■ **Activity**
Across the records below, how many lines include the string "computer"? Respond with the number only.

Top of Records to use

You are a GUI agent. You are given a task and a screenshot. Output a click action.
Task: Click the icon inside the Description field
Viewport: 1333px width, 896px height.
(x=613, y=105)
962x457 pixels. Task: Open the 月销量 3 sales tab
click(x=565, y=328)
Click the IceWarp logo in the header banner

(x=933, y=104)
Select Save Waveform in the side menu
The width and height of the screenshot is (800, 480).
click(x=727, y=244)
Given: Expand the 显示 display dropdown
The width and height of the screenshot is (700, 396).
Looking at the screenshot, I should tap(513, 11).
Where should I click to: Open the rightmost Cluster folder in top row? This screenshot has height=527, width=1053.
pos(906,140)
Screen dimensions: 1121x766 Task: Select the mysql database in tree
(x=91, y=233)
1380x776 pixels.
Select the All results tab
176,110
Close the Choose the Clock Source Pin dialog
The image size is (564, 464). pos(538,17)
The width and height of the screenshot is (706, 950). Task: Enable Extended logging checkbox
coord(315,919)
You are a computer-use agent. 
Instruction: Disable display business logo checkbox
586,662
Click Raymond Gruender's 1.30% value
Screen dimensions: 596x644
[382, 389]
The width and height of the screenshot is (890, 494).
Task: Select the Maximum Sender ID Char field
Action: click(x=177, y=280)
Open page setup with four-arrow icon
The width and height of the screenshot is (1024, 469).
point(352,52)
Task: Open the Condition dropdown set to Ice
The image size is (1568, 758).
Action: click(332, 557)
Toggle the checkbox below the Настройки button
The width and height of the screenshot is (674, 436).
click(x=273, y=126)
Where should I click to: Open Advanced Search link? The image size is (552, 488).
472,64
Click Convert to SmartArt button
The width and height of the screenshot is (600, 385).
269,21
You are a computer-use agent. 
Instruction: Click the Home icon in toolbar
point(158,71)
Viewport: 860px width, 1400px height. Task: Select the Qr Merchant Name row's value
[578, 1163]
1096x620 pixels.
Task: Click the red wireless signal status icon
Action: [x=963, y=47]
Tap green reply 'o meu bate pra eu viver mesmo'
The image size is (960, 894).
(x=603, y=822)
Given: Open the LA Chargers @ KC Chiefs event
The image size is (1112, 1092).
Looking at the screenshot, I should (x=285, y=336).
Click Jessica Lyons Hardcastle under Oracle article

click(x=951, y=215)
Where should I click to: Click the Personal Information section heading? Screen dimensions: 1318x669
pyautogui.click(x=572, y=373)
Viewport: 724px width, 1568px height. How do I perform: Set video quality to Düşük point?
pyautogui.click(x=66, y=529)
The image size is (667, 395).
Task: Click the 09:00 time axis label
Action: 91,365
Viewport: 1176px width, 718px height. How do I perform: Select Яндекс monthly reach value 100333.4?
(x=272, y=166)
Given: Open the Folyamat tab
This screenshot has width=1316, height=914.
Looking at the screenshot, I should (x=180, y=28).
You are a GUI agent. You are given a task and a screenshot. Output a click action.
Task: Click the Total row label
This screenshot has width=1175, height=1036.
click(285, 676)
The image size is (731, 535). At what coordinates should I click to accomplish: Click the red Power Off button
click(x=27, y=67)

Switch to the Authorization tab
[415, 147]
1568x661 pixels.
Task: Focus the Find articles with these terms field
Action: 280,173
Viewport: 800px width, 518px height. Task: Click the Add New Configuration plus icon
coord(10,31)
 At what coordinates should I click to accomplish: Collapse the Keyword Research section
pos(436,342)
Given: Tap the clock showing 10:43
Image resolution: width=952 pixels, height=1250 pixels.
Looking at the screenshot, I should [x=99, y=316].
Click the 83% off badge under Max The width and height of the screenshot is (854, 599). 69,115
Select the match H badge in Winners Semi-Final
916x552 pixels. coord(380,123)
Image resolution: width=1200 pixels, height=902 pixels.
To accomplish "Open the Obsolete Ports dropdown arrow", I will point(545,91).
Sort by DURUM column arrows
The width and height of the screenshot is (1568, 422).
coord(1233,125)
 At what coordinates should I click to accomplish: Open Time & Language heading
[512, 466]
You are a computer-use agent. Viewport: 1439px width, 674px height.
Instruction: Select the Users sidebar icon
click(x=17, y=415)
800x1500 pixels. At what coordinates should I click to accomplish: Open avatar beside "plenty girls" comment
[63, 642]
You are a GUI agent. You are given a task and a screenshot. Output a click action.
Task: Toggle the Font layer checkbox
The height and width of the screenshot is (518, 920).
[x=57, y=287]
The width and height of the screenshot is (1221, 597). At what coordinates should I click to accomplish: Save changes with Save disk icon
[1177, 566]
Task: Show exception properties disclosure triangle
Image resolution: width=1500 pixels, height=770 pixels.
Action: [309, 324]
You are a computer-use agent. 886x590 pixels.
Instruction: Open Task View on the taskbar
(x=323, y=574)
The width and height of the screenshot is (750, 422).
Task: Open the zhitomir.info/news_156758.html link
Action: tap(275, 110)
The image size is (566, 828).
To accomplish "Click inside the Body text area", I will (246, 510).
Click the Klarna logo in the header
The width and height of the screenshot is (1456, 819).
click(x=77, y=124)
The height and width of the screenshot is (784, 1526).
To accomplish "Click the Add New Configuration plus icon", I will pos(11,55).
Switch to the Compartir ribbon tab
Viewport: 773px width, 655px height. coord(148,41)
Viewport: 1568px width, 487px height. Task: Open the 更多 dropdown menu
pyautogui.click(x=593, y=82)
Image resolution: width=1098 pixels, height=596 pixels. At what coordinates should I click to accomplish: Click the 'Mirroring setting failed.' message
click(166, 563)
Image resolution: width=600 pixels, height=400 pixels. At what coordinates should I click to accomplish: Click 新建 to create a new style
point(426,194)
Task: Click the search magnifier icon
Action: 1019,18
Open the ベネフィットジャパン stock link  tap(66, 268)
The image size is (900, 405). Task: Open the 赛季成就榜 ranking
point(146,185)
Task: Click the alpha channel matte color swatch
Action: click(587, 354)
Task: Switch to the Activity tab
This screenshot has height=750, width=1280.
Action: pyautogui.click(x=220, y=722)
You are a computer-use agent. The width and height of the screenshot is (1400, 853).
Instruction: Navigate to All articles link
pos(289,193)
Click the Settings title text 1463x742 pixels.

Bottom of Records to use

■ **Answer to the exercise**
5